Coffee is picked and brought to the Kinini washing station where it is kept separate from the other lots brought in that day and logged in the office. From there, it is taken to raised shaded beds for extra cleaning by hand before being taken to the initial floating tank and de-pulped using a four disc McKinnon pulper. Cherries are then placed into a cleaning tank for a first wash before the water is changed and a dry fermentation for 24 hours occurs. The tanks are then filled and coffee fermented from between 5 to 20 hours, depending on the decision of the quality manager monitoring the fermentation. One further washing and the coffee is sent to the soaking tanks for a further 24 hours before being transported downstream to the raised beds for controlled drying and a further picking to remove any damaged beans. The coffee is then sun dried for an average of 15 days, depending on the intensity of the sun.

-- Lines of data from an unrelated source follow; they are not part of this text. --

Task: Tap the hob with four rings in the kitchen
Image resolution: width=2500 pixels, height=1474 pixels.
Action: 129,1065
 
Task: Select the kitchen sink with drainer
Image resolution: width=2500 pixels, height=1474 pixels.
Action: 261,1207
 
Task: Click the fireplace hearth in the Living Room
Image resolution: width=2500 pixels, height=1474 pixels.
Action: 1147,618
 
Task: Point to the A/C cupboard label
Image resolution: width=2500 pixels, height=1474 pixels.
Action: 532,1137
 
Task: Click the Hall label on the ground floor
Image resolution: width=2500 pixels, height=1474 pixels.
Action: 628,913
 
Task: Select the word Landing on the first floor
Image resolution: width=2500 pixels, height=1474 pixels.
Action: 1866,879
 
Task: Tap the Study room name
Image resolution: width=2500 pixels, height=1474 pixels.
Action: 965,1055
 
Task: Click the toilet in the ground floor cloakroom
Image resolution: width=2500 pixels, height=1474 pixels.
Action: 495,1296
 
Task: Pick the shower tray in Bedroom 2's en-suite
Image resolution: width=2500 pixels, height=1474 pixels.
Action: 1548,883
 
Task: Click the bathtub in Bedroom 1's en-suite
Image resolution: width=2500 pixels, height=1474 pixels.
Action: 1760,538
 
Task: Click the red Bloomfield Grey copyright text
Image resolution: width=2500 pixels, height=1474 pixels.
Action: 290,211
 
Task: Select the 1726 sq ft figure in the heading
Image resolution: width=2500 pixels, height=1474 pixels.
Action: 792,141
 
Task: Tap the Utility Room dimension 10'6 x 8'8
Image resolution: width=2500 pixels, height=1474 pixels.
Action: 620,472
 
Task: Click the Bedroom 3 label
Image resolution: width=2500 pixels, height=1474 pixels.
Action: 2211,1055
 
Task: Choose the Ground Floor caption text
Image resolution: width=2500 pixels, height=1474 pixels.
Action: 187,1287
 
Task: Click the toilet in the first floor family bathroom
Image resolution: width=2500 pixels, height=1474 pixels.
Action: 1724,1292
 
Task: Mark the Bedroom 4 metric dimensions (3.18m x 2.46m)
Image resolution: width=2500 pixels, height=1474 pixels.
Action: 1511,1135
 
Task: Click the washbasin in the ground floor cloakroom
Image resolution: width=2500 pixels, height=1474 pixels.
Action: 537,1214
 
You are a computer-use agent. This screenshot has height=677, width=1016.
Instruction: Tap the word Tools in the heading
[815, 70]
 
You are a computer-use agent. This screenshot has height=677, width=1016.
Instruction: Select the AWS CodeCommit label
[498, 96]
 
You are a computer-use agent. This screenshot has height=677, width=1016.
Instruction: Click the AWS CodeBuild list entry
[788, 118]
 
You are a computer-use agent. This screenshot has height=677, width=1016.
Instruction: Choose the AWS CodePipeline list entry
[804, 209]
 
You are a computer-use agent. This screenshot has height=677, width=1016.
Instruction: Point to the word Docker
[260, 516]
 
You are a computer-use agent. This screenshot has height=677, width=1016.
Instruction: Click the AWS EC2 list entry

The Kinigazi lot is a separation from amongst the 633 farmers that are currently using the Kinini washing station, chosen from trees at altitudes of 1950 – 2200. The highest altitudes have gradually found their picking season extending due to the changes in weather patterns as well as agronomical support provide through the washing station. this is something Kinini have introduced, providing fertilizer where needed, but more importantly creating a network and introductions to existing cooperatives, as well as using an innovative satellite tracking system that measures the leaf reflection to forewarn of any damage or pest infestation starting. This enables them to get to the area and deal with the problems before it has an impact on the cup.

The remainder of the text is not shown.